Don’t Be Afraid to Make Sh*t Up

 


Oops, I lied again.


Tyrone Power and Ava Gardner as Jake Barnes and Lady Brett Ashley in the movie version of

Tyrone Power and Ava Gardner in the movie version of “The Sun Also Rises”


I promised we’d get into the Seven Principles of using your real life in fiction. But again I’m gonna jump forward to a critical corollary:


 


Don’t be afraid to fictionalize.


 


I used to be. I thought if I made stuff up, that would be lying. Being untrue to real life.


I would read Henry Miller and Ernest Hemingway and think, “See, they’re telling the truth! Everything they’re writing is real! That’s why it works! That’s what I’ve gotta do!”


Of course they were fictionalizing.


They were exaggerating.


They were heightening reality.


The trick was they were doing it so skillfully, I couldn’t tell. You mean Henry Miller didn’t really do that thing with the carrot in the doorway in Brooklyn?


Even if he did, who cares?


The truth is not the truth.


Fiction is the truth.


Remember, going back to our first principle of using your real life in fiction:


 


            Make the internal external.


 


Why do we as writers do this? To involve the reader. In my real life, during the era of The Knowledge, I was allowing my inner demons of guilt, regret, and self-loathing to keep me from coming together as a real working writer.


The reader is not going to sit still for that.


It’s too interior.


It’s too bornig.


The answer:


 


            Make sh*t up.

> RAW DATA:
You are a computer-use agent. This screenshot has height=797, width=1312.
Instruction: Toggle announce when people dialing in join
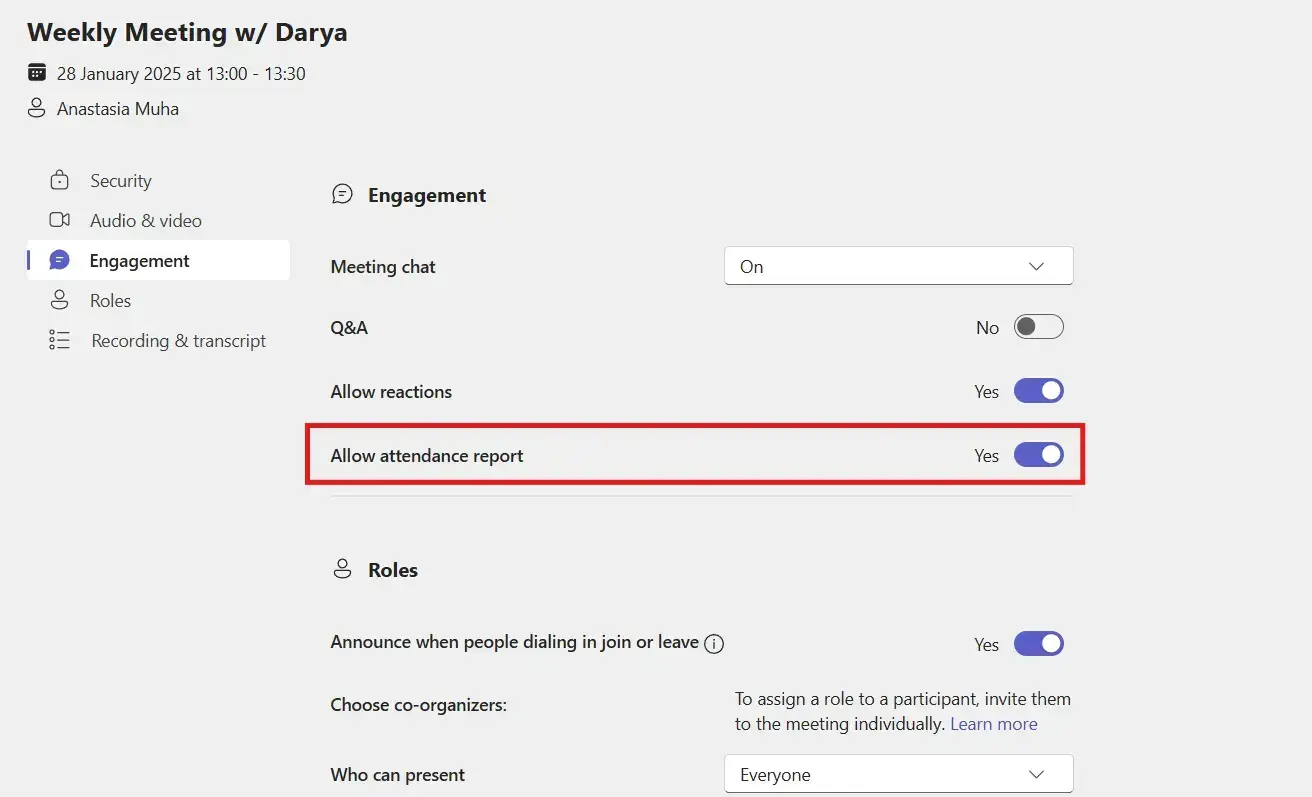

> WRITTEN PROBLEM 1:
From the post about fictionalizing above, reproduce the passage starting at "They were heightening" and ending at "doorway in Brooklyn?".
> WRITTEN PROBLEM 2:
Based on the post about fictionalizing, decide whether each statement is true, answering yes or no and quoting the words that settle it.
(a) The writer once thought that making things up would be lying.
(b) The post says Henry Miller and Ernest Hemingway were writing only what really happened.
(c) The first principle of using your real life in fiction is to make the external internal.
> WRITTEN PROBLEM 3:
List every inner demon that the post about fictionalizing says kept the writer from coming together as a real working writer.

> RESPONSE 1:
They were heightening reality.


The trick was they were doing it so skillfully, I couldn’t tell. You mean Henry Miller didn’t really do that thing with the carrot in the doorway in Brooklyn?

> RESPONSE 2:
(a) Yes: "I thought if I made stuff up, that would be lying."
(b) No: "Of course they were fictionalizing."
(c) No: "Make the internal external."

> RESPONSE 3:
- guilt
- regret
- self-loathing